Liposomal Encapsulation Reduces the Cytotoxic Effects of Gramicidin S in Monolayer and Spheroid Fibroblast Cultures

Background/Objectives: Gramicidin S (GS) is a cyclic antimicrobial peptide with strong antibacterial activity but significant cytotoxicity toward mammalian cells. This study evaluated GS-induced cytotoxicity in L929 fibroblast cells using both traditional 2D monolayer cultures and more physiologically relevant 3D spheroid models, and assessed whether liposomal encapsulation could mitigate toxicity and improve biocompatibility. Methods: L929 cells were cultured in monolayers and spheroids and treated with free GS or GS encapsulated in liposomes of varying lipid compositions. Cell viability and morphology were evaluated after 24 h of exposure using standard cytotoxicity assays.
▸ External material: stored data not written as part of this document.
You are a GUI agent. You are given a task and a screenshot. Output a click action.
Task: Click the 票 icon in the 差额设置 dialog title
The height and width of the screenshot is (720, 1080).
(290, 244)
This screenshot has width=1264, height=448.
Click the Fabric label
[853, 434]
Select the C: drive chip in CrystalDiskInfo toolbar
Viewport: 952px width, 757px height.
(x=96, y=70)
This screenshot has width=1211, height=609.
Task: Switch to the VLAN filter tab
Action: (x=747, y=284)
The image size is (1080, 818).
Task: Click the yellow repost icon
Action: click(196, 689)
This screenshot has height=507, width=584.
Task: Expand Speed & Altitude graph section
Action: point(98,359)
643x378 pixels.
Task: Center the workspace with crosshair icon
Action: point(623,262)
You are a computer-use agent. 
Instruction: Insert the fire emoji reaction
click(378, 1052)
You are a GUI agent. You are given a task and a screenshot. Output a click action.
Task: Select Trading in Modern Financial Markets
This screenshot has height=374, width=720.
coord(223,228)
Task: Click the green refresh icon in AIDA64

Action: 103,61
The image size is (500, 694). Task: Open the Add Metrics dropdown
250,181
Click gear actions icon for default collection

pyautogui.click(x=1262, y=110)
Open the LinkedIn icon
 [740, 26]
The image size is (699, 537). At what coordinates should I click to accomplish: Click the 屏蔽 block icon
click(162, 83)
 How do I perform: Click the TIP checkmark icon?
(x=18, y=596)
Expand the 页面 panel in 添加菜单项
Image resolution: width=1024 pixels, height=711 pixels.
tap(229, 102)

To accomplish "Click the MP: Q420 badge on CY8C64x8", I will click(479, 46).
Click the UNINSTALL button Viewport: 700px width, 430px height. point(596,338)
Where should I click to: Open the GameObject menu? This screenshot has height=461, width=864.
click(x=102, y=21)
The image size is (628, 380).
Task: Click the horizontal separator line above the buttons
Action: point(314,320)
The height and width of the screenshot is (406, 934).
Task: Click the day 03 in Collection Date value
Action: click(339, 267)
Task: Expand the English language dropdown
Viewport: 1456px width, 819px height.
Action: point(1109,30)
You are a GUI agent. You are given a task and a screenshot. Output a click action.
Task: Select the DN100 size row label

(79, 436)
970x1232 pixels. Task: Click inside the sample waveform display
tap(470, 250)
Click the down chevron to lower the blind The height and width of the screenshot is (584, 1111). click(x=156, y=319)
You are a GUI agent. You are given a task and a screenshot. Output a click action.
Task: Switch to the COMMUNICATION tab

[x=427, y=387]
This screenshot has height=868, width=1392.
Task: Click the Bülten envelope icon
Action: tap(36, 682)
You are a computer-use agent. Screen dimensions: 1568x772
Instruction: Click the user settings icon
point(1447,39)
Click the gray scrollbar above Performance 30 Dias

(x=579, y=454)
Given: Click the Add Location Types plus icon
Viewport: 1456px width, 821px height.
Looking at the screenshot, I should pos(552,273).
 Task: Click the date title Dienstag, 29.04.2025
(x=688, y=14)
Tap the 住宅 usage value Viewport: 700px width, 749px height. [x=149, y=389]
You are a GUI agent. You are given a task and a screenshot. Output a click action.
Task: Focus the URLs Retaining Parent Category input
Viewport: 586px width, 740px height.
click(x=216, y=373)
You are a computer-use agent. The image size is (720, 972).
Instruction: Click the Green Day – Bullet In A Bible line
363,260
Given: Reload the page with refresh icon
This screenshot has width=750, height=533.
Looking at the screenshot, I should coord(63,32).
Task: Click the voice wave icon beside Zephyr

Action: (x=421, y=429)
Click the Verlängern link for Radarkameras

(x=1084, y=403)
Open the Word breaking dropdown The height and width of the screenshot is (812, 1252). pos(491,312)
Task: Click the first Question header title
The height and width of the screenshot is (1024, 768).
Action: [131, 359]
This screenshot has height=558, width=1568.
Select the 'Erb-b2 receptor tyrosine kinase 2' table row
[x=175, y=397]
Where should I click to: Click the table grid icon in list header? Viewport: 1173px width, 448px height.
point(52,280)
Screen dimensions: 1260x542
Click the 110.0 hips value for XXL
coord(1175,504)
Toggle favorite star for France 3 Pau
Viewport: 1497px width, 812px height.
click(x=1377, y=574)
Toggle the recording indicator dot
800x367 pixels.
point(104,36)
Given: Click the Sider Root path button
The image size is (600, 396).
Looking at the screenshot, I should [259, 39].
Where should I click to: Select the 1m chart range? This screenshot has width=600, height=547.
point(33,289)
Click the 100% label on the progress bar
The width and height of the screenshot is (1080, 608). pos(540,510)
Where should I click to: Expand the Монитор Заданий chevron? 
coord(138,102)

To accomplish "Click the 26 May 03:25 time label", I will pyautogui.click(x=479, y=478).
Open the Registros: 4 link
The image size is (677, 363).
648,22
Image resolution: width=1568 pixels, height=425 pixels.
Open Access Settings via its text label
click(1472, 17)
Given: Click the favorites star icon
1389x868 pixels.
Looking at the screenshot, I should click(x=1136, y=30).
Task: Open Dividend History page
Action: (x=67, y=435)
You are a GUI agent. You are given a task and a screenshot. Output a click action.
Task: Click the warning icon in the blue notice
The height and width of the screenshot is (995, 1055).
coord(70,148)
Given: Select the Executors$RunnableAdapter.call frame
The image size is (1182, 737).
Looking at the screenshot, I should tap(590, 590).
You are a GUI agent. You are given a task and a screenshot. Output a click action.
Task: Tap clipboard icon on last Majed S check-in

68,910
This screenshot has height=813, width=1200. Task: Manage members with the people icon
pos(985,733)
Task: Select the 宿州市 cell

Results: Control liposomes, regardless of tested lipid type or concentration, showed no adverse effects on cell morphology or viability. Free GS caused pronounced, dose-dependent cytotoxicity in monolayers, decreasing viability to 11.0 ± 1.9% and 0.5 ± 1.1% at 50 and 75 µg/mL, respectively. By contrast, encapsulation in liposomes significantly reduced toxicity (p < 0.05), preserving 80.3–82.2% viability at 75 µg/mL depending on formulation, corresponding to protection factors exceeding 160-fold (80.3% vs. 0.5%). Spheroid cultures showed slightly higher resistance to GS; free GS reduced viability to 2.9%, while liposomal GS preserved it above 84.8%, depending on lipid composition. Conclusions: Liposomal encapsulation effectively reduces GS-induced cytotoxicity, likely by limiting direct membrane disruption. Moreover, spheroid models provide a more physiologically relevant and predictive platform for toxicity testing, while the results support nanoliposomes as a practical delivery strategy to enhance the safety of antimicrobial peptides during preclinical development.